The point of a writing class is to write stuff you wouldn’t otherwise write. This week I wrote an essay about cobwebs in which I rhapsodized about the nasty, looping cobwebs in our ancient basement. And in so doing I figured out many things. I bet you have a basement with mysteries, too. Write about it. Unless you live in Florida or California where basements don’t exist. Then you are on your own.
We are all about the dog. It hasn’t even been a month since our beloved Minnie died and we are over the moon about our new dog, Swirl. He is healthy. That is the difference. It takes a toll caring for the dying – dogs or humans. You forget what it’s like to stroll down the street carefree. This week we remembered. It’s lovely and joyous.
“He (or she, no, never she, always he) is a lying sack of shit” is one of the priceless phrases from my intense anti-poverty agency days. I watch said sack every night on the news and wish my old colleagues would rise up and yell at him and that everyone else would quit dancing around the truth of his endless, shameless lying. Voting is the only thing that will put the sack in the trash.
By some queer gift of God, I always imagine myself to be thinner and better looking than I actually am. This allows me to have a happy-go-lucky attitude much of the time until someone captures me in a photograph where the truth shows itself. Oh well. I wear delusion like a magic cape and it fits fine. And, yes, I did tuck my shirt in for the first time in about 5 years and it felt swell.

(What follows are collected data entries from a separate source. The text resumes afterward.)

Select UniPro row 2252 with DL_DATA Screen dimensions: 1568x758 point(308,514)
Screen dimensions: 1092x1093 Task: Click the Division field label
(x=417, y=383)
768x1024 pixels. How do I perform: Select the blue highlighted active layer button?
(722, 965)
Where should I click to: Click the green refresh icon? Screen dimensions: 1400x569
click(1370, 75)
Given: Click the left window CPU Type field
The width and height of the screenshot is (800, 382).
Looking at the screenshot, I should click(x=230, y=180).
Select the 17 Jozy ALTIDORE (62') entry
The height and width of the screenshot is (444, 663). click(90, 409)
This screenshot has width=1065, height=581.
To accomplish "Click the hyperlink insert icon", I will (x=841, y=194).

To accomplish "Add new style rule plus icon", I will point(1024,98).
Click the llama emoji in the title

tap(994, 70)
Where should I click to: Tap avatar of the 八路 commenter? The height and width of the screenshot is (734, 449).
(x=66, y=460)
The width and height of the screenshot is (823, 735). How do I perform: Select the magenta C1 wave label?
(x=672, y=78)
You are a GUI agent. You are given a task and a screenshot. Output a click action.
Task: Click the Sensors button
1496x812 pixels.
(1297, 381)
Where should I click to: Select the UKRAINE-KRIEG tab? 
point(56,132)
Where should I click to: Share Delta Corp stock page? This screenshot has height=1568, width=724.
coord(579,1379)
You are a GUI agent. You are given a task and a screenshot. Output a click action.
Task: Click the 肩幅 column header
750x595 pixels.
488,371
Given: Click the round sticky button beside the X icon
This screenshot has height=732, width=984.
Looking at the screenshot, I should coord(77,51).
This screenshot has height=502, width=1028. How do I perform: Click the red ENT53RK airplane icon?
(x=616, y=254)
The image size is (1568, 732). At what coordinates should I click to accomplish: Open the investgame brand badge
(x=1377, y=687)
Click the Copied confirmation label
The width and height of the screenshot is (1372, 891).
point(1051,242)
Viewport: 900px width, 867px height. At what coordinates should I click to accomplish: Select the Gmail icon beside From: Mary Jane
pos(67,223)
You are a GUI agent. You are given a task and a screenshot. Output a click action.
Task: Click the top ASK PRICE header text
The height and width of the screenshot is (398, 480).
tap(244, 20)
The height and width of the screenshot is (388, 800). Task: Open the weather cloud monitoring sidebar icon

Tomorrow, it is supposed to snow, a lot, and I am oddly looking forward to it. I like having snow except for the cold and the shoveling because it covers up garden issues. Snow tomorrow means I don’t have to wrestle with the crazy ass bush with the 500 foot root that the landscaper didn’t extract when he had the chance and which is already growing like steroided ganglia next to my porch. The snow will smother it, if only for a day.